FIRST forest park in the middle of the Daugava.
FIRST quarter of floating houses in Riga. Life on the water.
The enhanced AB Dambis, ending at the Jānis Čakste memorial site, could become the natural continuation and logical destination of the currently reconstructed 2.4 km-long Mūkusalas promenade.
The AB Dambis / Jānis Čakste Waterfront has the potential to realise many of the possibilities not yet fully explored along the promenade — creating a functionally rich, well-designed, human-centred and tourist-attracting recreational area surrounded by water in the very centre of the city. It would organically combine spaces for commemoration, celebrations, events and everyday activities.
The Jānis Čakste Waterfront is envisioned as a maximally green and scenic landscape, with all built structures and infrastructure placed outside the dam itself — on the water. In this way, the entire existing area from Akmens Bridge to the northern end of the dam would be dedicated to a park, preserving the existing trees, planting new ones, and introducing landscape-forming green mounds, shrub and perennial planting, conceptually applied paving materials, outdoor furniture, lighting and planting design, all in accordance with the principles of universal design and sustainability.

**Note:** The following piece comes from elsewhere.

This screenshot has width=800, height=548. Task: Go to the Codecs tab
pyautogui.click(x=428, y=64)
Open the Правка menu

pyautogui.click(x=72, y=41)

Infrastructure elements are proposed on concrete pontoons, grouped according to function and arranged to create view corridors between them, framing the most significant views in both directions from the park.

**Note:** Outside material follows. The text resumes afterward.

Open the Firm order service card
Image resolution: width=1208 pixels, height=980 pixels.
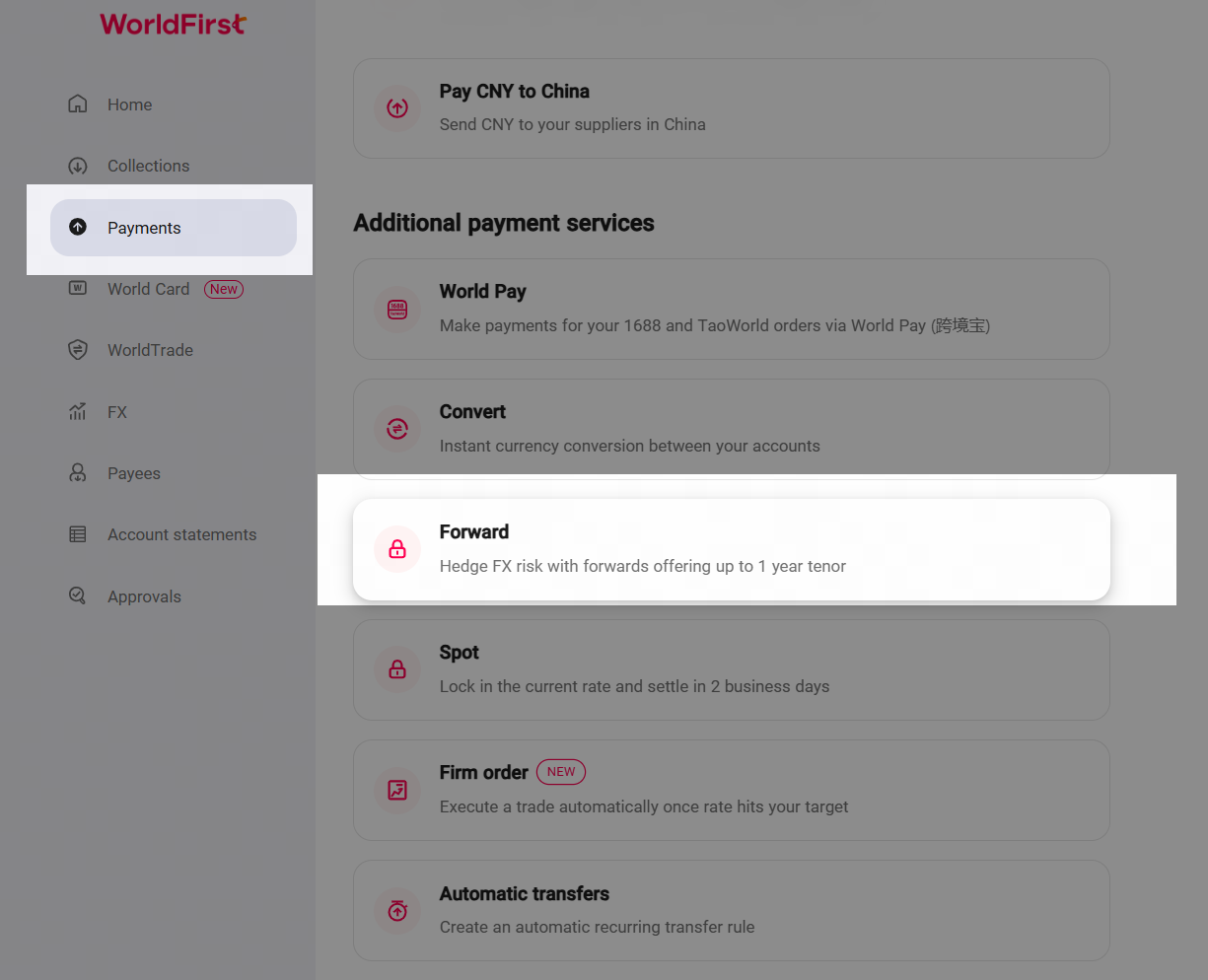tap(731, 790)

The planned small-scale floating houses (1–2 storeys) are designed using insulated CLT panels with painted timber cladding. Their compact scale, combined with a distinctive formal language, creates a strong scenic quality when viewed from the direction of the Old Town.
The architectural language of the floating houses acts as a counterpoint to the spires of the Old Town skyline on the opposite riverbank, ensuring their integration into the historic urban landscape of Riga. More broadly, these same sculptural forms can already be seen in the roofscape of the National Library of Latvia, making this a logical continuation.

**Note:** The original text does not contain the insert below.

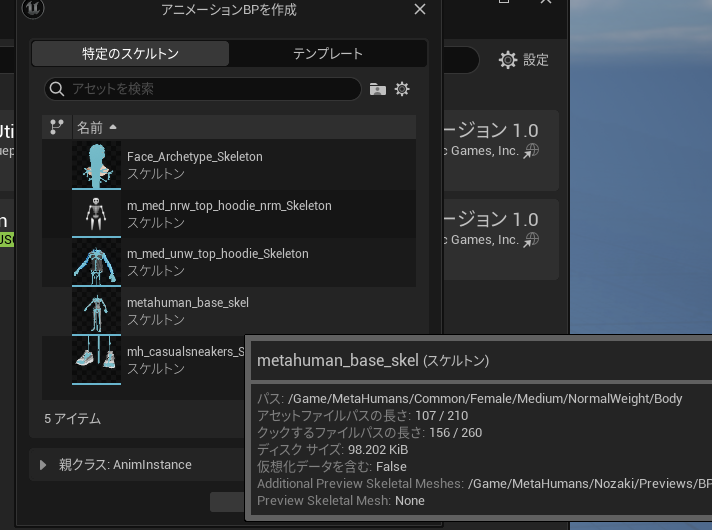The height and width of the screenshot is (530, 712).
Task: Click the Unreal Engine logo icon
Action: [x=32, y=9]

At the same time, the irregular white-painted volumes evoke ice formations caught along the dam, reinforcing their belonging within the landscape of the Daugava River. Their form also continues the historical lineage of the wooden shelters once used by fishermen and timber rafters, reinterpreted in a contemporary architectural language.
Floating houses have not yet been successfully introduced along the Daugava riverfront, and this location is considered fully suitable for such floating infrastructure.
Their technical maintenance and engineering connections can be implemented in compliance with environmental protection requirements, similarly to the standards applied in the best marinas.
The concrete pontoons are conceived as a modular system of equal-sized elements, capable of being combined into different functional clusters. Each pontoon would be individually anchored according to technical requirements, without overloading the structural capacity of the dam.
The platforms on the concrete pontoons would be connected to the shore structure by movable gangways, allowing them to accommodate fluctuations in water level.